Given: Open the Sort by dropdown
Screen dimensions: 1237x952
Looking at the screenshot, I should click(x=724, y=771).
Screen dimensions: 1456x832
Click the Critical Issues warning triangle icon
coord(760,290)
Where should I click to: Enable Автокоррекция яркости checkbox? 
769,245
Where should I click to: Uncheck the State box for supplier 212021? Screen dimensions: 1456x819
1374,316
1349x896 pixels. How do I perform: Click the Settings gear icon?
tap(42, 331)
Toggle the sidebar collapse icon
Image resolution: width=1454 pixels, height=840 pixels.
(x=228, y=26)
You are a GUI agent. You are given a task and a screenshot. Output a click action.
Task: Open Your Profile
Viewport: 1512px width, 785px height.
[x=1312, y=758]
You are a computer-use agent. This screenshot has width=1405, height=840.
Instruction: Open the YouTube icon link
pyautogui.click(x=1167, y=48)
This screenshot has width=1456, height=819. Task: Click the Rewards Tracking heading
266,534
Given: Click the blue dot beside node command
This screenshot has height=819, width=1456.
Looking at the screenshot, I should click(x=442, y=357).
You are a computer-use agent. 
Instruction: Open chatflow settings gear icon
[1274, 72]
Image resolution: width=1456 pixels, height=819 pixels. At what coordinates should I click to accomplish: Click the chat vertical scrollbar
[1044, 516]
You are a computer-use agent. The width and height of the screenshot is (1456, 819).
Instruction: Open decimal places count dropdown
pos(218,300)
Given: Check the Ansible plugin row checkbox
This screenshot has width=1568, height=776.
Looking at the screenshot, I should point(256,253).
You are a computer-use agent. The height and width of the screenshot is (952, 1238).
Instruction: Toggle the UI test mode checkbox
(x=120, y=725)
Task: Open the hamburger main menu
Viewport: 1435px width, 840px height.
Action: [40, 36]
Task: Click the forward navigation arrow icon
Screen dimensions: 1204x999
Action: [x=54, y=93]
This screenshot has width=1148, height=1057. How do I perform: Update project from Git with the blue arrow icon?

_ _ _

## Exercise:
Your answer should consist of every record, restated exactly.

## Final answer:
Given: Open the Sort by dropdown
Screen dimensions: 1237x952
Looking at the screenshot, I should click(x=724, y=771).
Screen dimensions: 1456x832
Click the Critical Issues warning triangle icon
coord(760,290)
Where should I click to: Enable Автокоррекция яркости checkbox? 
769,245
Where should I click to: Uncheck the State box for supplier 212021? Screen dimensions: 1456x819
1374,316
1349x896 pixels. How do I perform: Click the Settings gear icon?
tap(42, 331)
Toggle the sidebar collapse icon
Image resolution: width=1454 pixels, height=840 pixels.
(x=228, y=26)
You are a GUI agent. You are given a task and a screenshot. Output a click action.
Task: Open Your Profile
Viewport: 1512px width, 785px height.
[x=1312, y=758]
You are a computer-use agent. This screenshot has width=1405, height=840.
Instruction: Open the YouTube icon link
pyautogui.click(x=1167, y=48)
This screenshot has width=1456, height=819. Task: Click the Rewards Tracking heading
266,534
Given: Click the blue dot beside node command
This screenshot has height=819, width=1456.
Looking at the screenshot, I should click(x=442, y=357).
You are a computer-use agent. 
Instruction: Open chatflow settings gear icon
[1274, 72]
Image resolution: width=1456 pixels, height=819 pixels. At what coordinates should I click to accomplish: Click the chat vertical scrollbar
[1044, 516]
You are a computer-use agent. The width and height of the screenshot is (1456, 819).
Instruction: Open decimal places count dropdown
pos(218,300)
Given: Check the Ansible plugin row checkbox
This screenshot has width=1568, height=776.
Looking at the screenshot, I should point(256,253).
You are a computer-use agent. The height and width of the screenshot is (952, 1238).
Instruction: Toggle the UI test mode checkbox
(x=120, y=725)
Task: Open the hamburger main menu
Viewport: 1435px width, 840px height.
Action: [40, 36]
Task: Click the forward navigation arrow icon
Screen dimensions: 1204x999
Action: [x=54, y=93]
This screenshot has width=1148, height=1057. How do I perform: Update project from Git with the blue arrow icon?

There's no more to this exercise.